# Extract to read
● ● ● ●

Well I talked to my daughter and told her there will not be "DATING" until she's 16. before then she can go to the movies with a group. And if there' a boy involed I need to meet him. LIke Movie Nite.

I also told her when she's 16 she can date ONLY IF we meet the boy. Not a 5 Min. hello. But come in and sit down.
I also left the conversation open to questions. And told her please be open with me. I am always on her side and I LOVE HER TONS !!! I also let her know that when or if she ever gets into a sticky situation CALL ME !!! I told her I will pick her up. ASAP. If she has to blame it on me for the early pick up thats fine. I will make up something.

THANK YOU EVERYONE
A.

Featured Answers

Well, date age is such a personal opinion, however, I would explain to her you always have to meet her friends before she can go on a date. That sets the pace for later when she or he is able to drive. Hopefully, that will be an understood standing rule.

1 mom found this helpful

Offer to drive them to the movie (somebody has to if they are only 14, right?), and sit in the back. (Not near them.) When my son was younger most of his friends found this OK, as long as I didn't talk to them or act like I knew them. B.

1 mom found this helpful

A. C.

My daughter asked me once when she would be allowed to go out with the kids she hung around with. I told her as long as there was a group with an adult present or as a chaperone that would be the only way she should go out with any boys who still think respect was a one sided affair.

1 mom found this helpful

More Answers

Hi A.,

Thank you for making me smile. You see just yesterday my 13 year old came home from school and asked to go on her first group date and I thought "here we go". And then today I read your request, I guess it is what moms go through. So I will not give you any advice, but if you don't mind, I will tell you what my 10 years as a middle school teacher and school counsellor taught me:

I know that if a boy and girl want to spend time together, they will, parents permission or not, whether they go to the same school together or not, whether they live in the same city or not.

● ● ● ●

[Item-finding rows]

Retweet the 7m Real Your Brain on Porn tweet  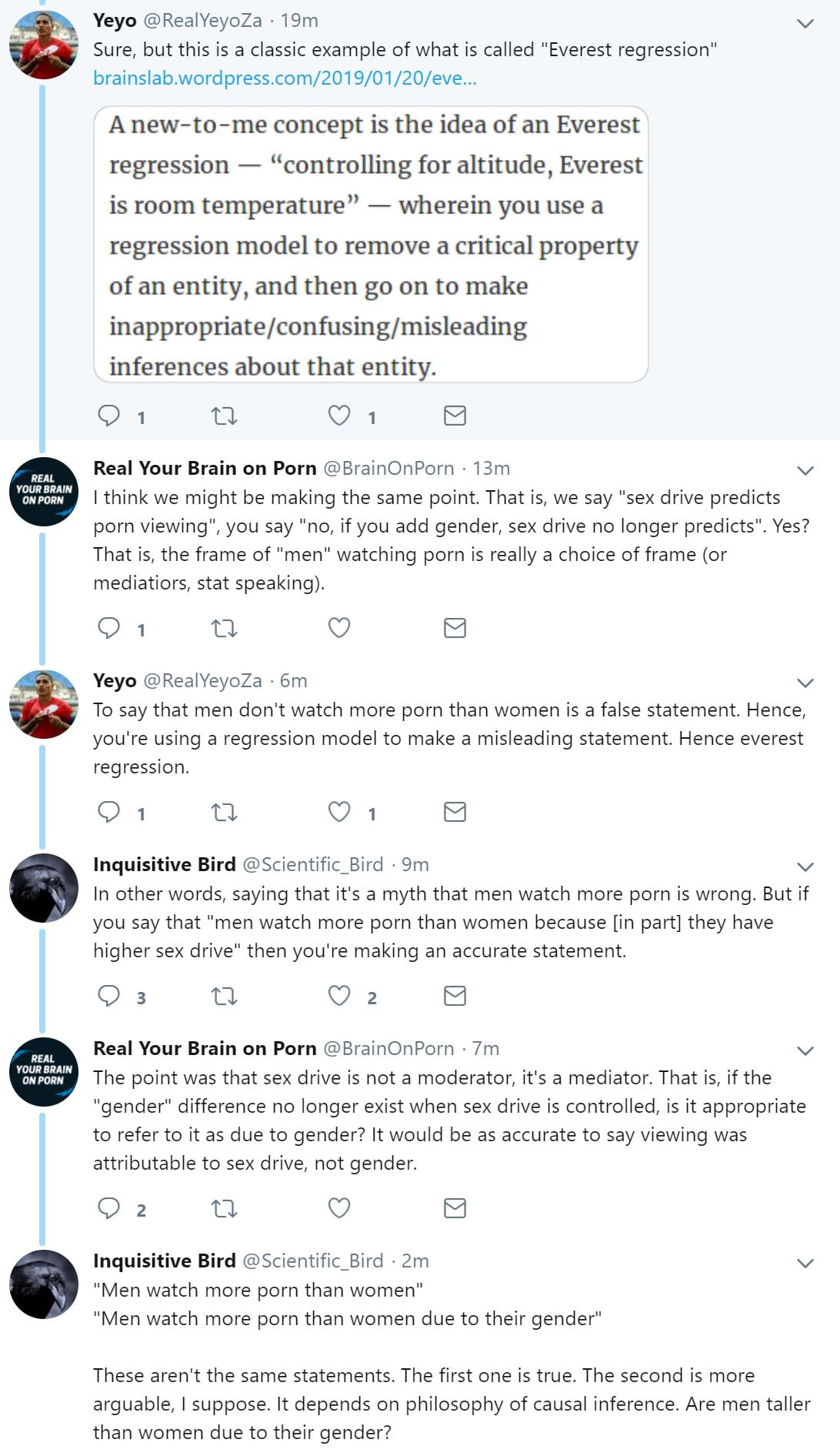pos(224,1209)
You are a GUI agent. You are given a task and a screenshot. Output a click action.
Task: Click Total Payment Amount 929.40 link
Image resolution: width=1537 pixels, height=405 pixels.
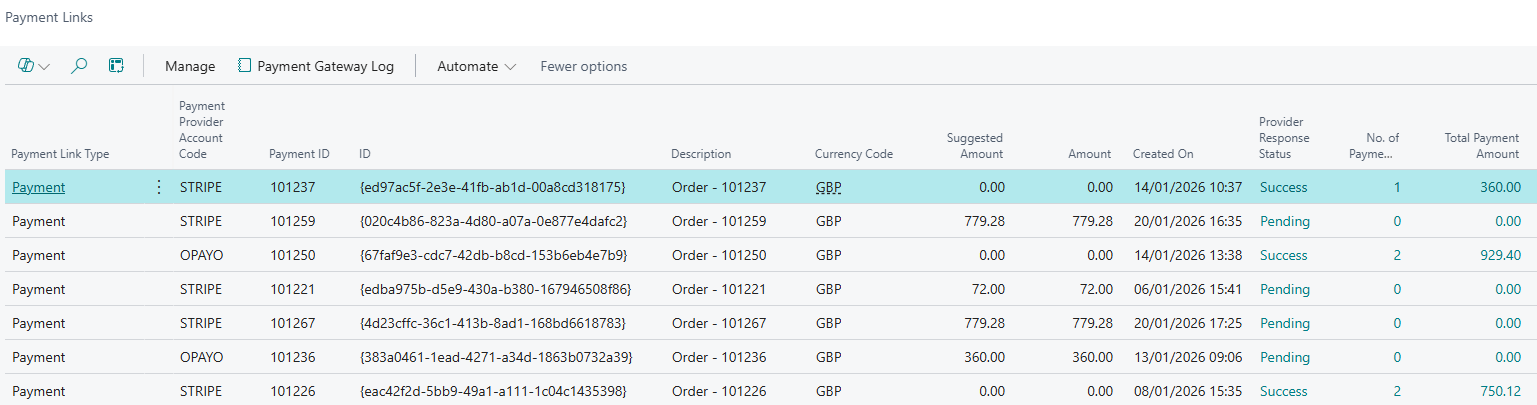click(x=1500, y=255)
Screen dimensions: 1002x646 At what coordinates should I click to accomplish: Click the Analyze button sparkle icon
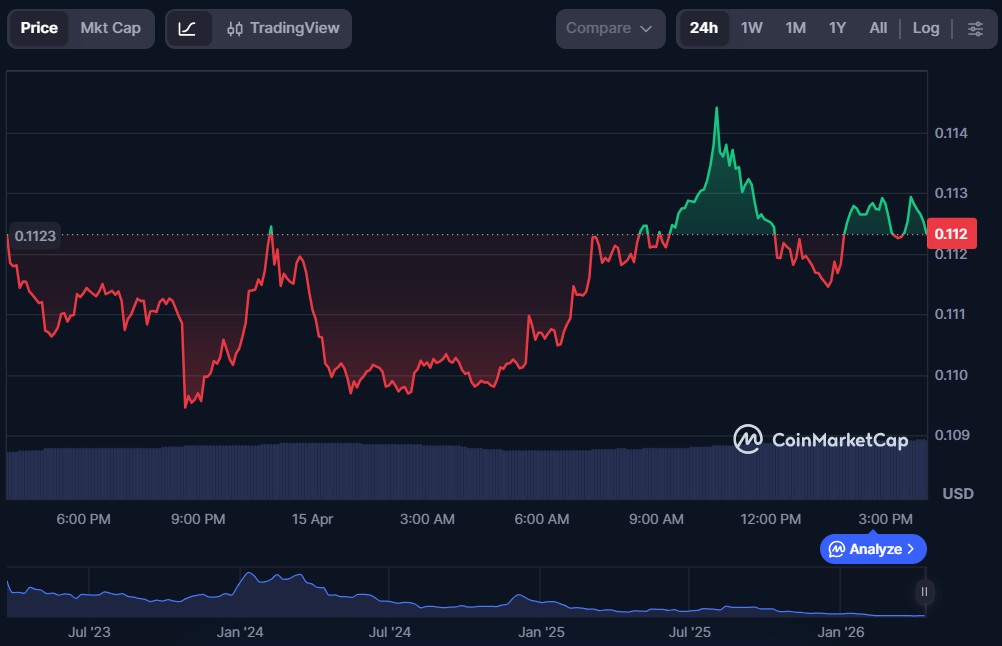[837, 549]
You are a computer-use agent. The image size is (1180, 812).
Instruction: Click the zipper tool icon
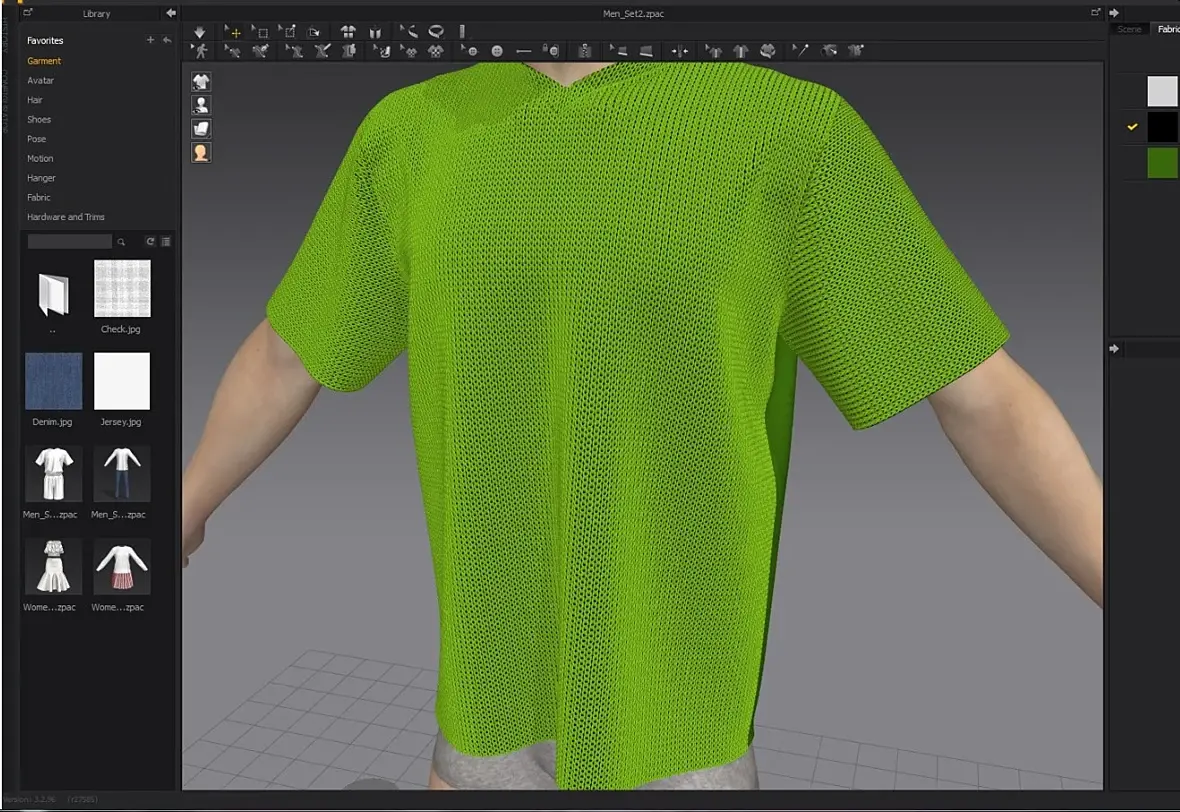pos(585,51)
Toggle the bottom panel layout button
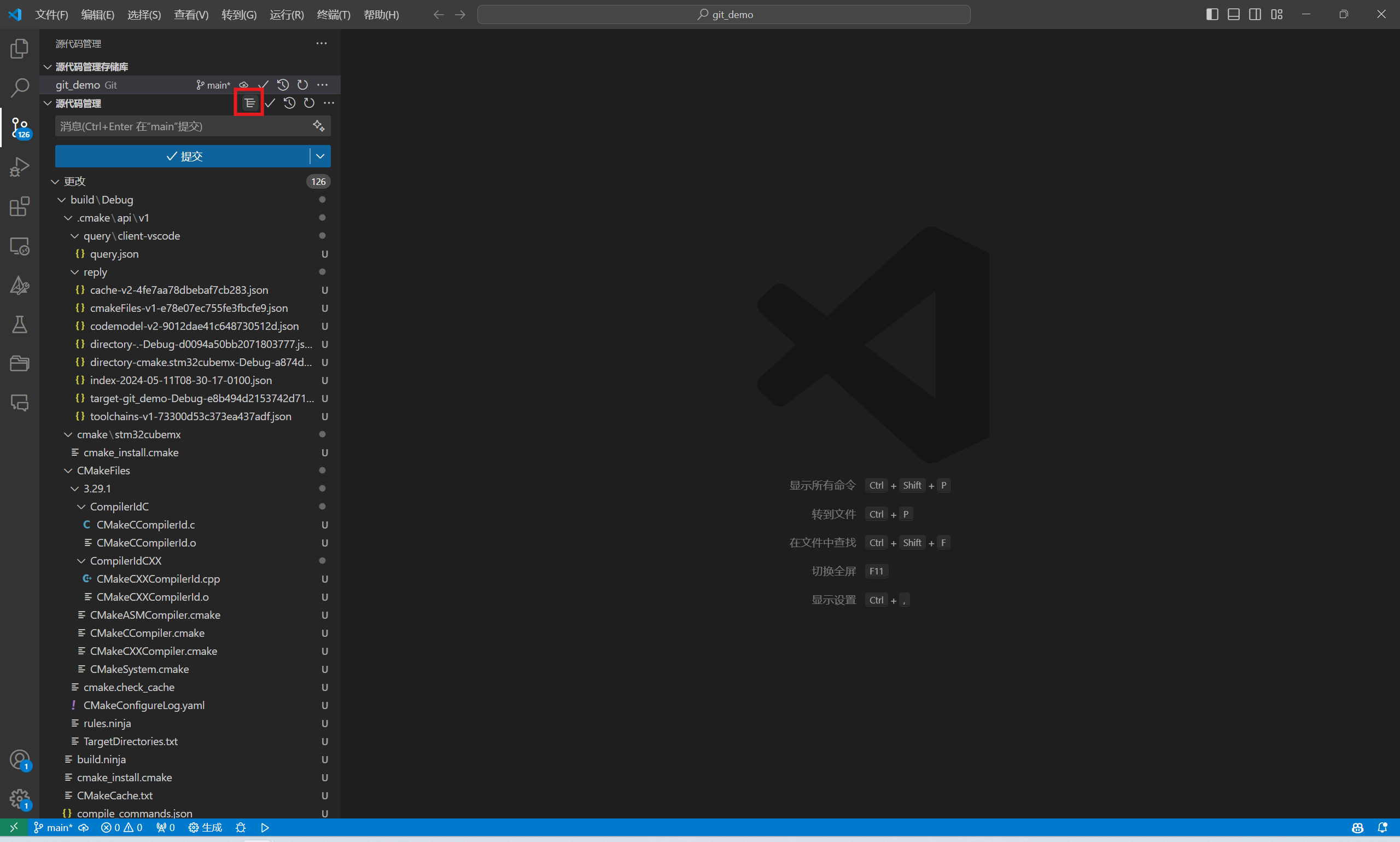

● ● ● ●

# Given exercise A
In the forum thread about teen dating, reproduce word for word the passage starting at "I also left" and ending at "make up something.".
# Given exercise B
Identify every line in the rows that contains the string "icon", matching case, and copy each of those lines in full.

# Result A
I also left the conversation open to questions. And told her please be open with me. I am always on her side and I LOVE HER TONS !!! I also let her know that when or if she ever gets into a sticky situation CALL ME !!! I told her I will pick her up. ASAP. If she has to blame it on me for the early pick up thats fine. I will make up something.

# Result B
Screen dimensions: 1002x646 At what coordinates should I click to accomplish: Click the Analyze button sparkle icon
Instruction: Click the zipper tool icon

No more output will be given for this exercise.